メッセージ
とことん会話を重ね、とんがった研究をする。そして、人類の未来に、大きな役割を担う材料、社会に貢献できる材料を作ることが、私たちの誇りです。
研究を始めた頃今でも忘れられない実験を経験しました。それは、船底にムラサキイガイやフジツボが付着するのを防止する塗料の開発がテーマでした。付着生物を忌避するような分子設計を考え、合成した高分子材料を、生きたムラサキイガイと一緒に海水槽に沈めます。数時間後、サンプル片を引き上げた時です。狙った通り、付着を抑えるような材料が見つかったのです。その時の喜びは今でも忘れられません。この経験が、実用化を志向した基礎研究に取り組むきっかけになりました。 当時は、生物が付着しない材料を目指していましたが、生物の知恵に倣った接着材料などの開発に取り組んでいます。
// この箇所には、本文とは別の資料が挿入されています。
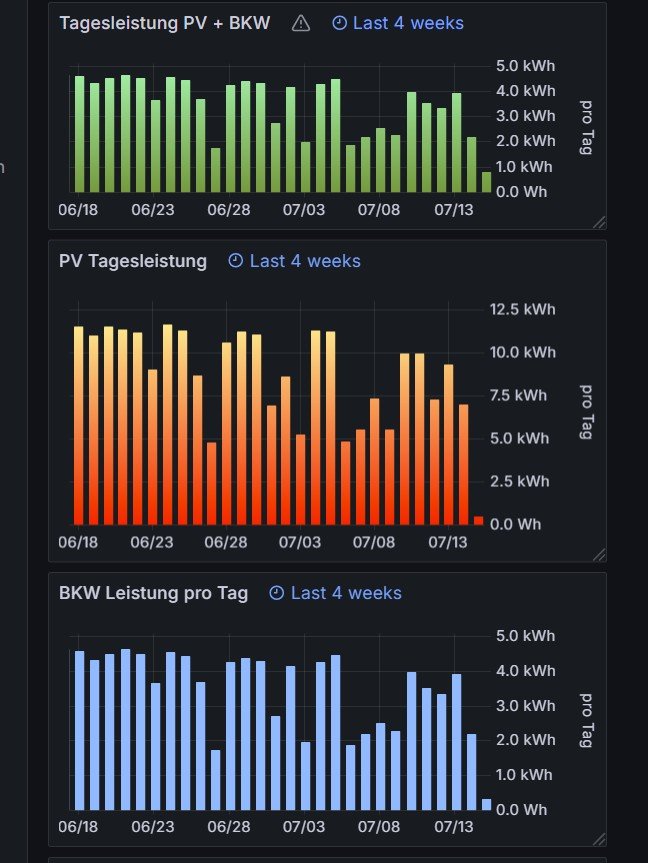
Task: Open the PV Tagesleistung panel title menu
Action: (x=133, y=261)
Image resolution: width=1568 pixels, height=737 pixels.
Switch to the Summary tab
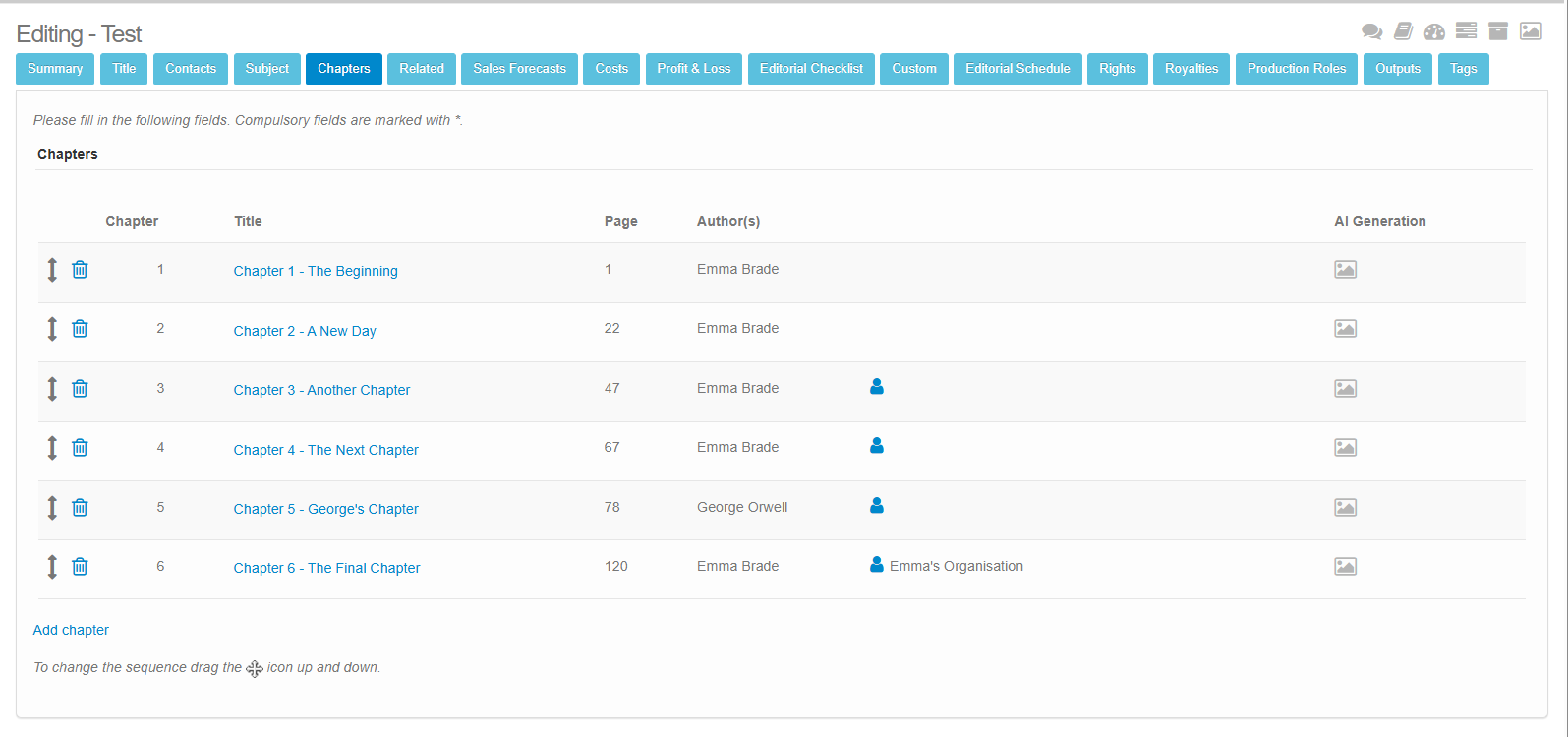tap(55, 69)
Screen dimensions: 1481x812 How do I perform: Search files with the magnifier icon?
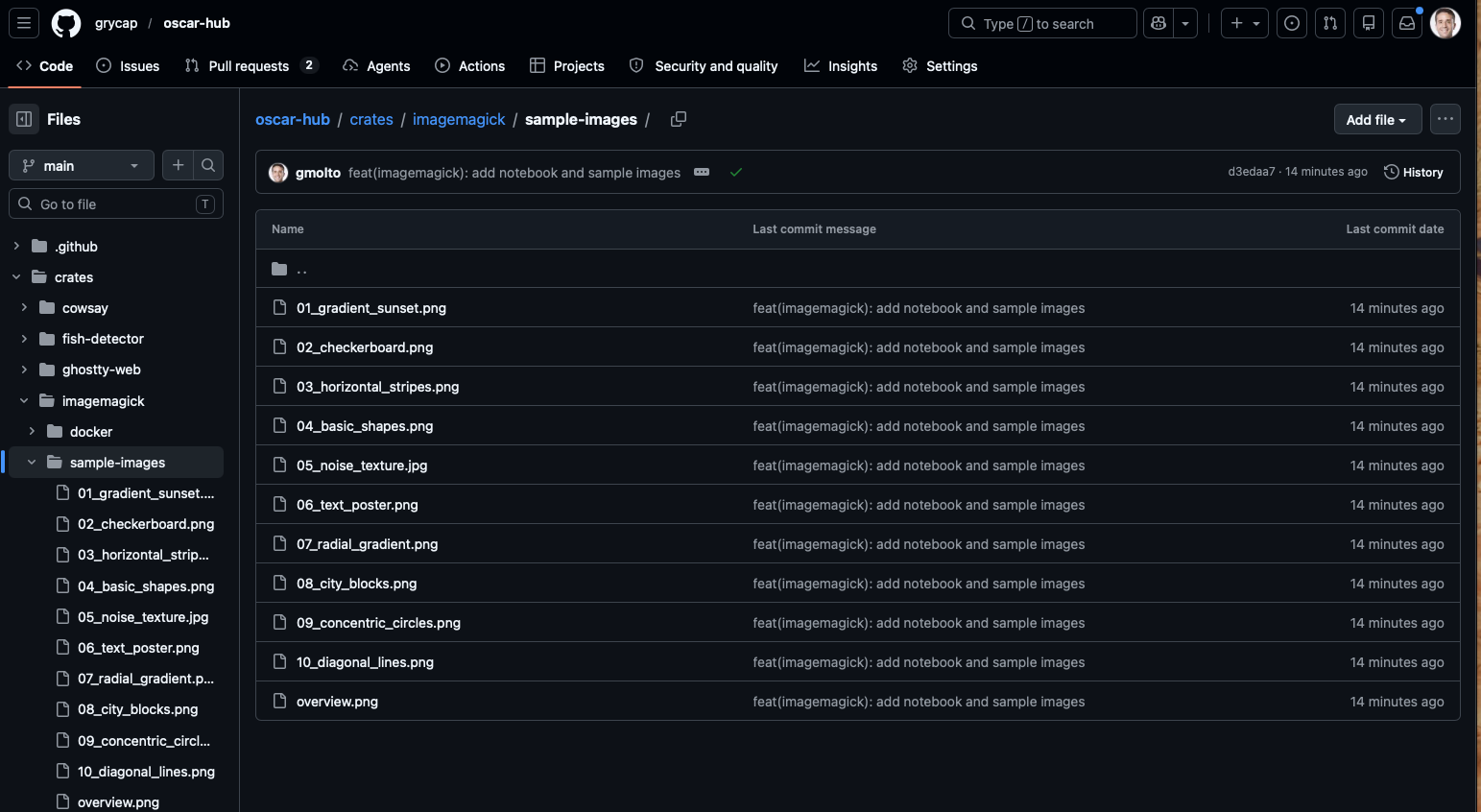coord(208,165)
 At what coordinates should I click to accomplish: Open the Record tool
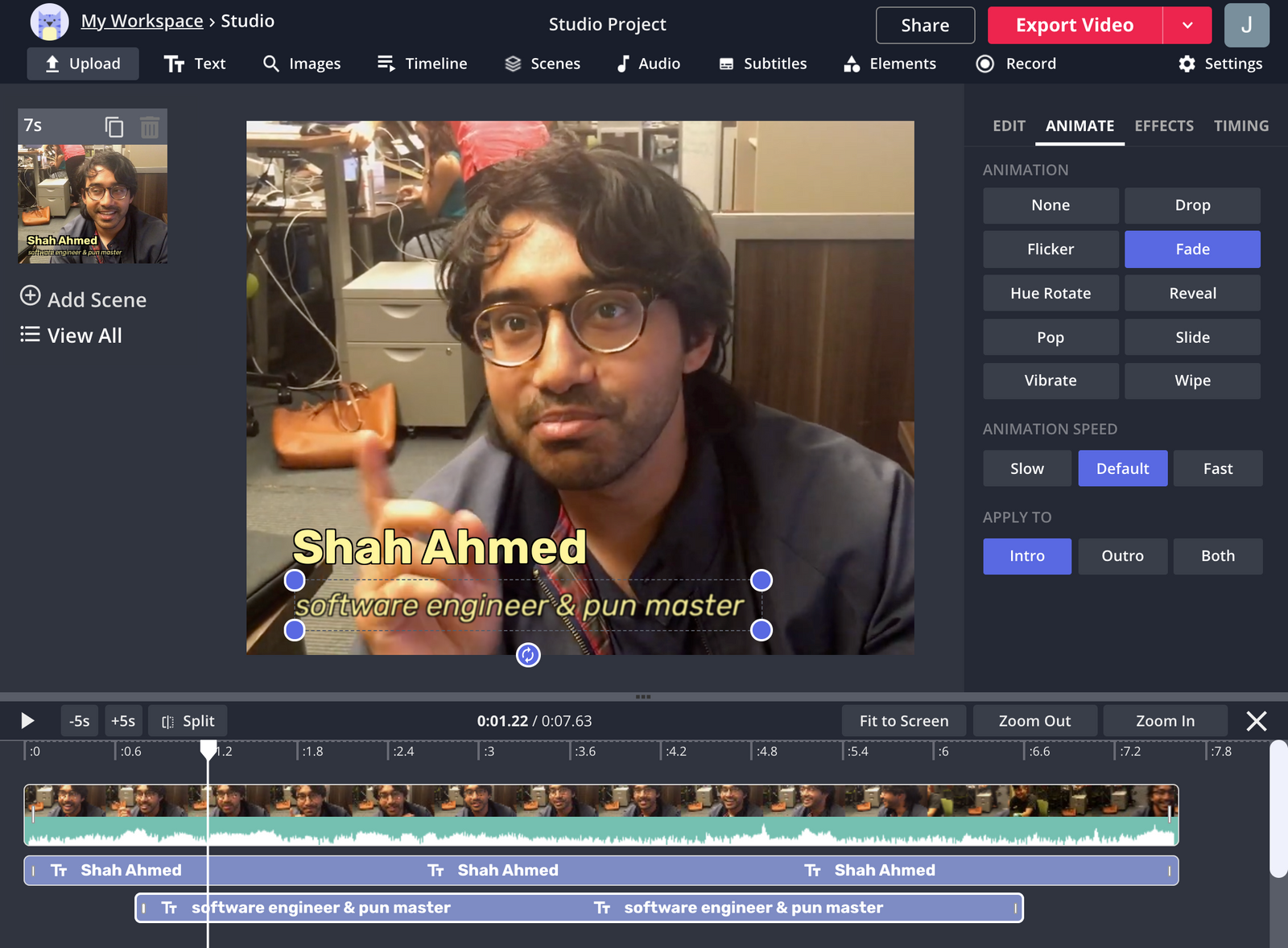coord(1015,64)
そして今、私たちの研究室では、超分子や高分子を中心とした次世代構造材料の研究に取り組んでいます。自動車や飛行機を中心として、異なる物性を持った構造部材を適材適所に組み合わせるマルチマテリアル化が進んでいます。 中でも、様々な機能を自在にデザインできる高分子材料に対する期待は非常に大きいです。そこでは、新しい機能を生み出す分子デザイン力と、材料の素性を知り尽くす物性眼を兼ね備えた人材が求められています。皆さんが作り出した材料で、世の中をあっといわせる「とんがった研究」をしてみませんか?
物質系専攻を志す学生へ
「研究成果は会話の数に比例する。」これは、私たちの研究室の連携先である物質・材料研究機構に掲げられた言葉です。物質系専攻では、材料物性に関する最高の研究環境と高度な専門知識を持った仲間や教員が待っています。国際色豊かなキャンパスの中で、幅広い分野の研究者と交流することで、これまでにない新しい材料のアイデアが思い浮かぶかもしれません。会話こそイノベーションの源泉です。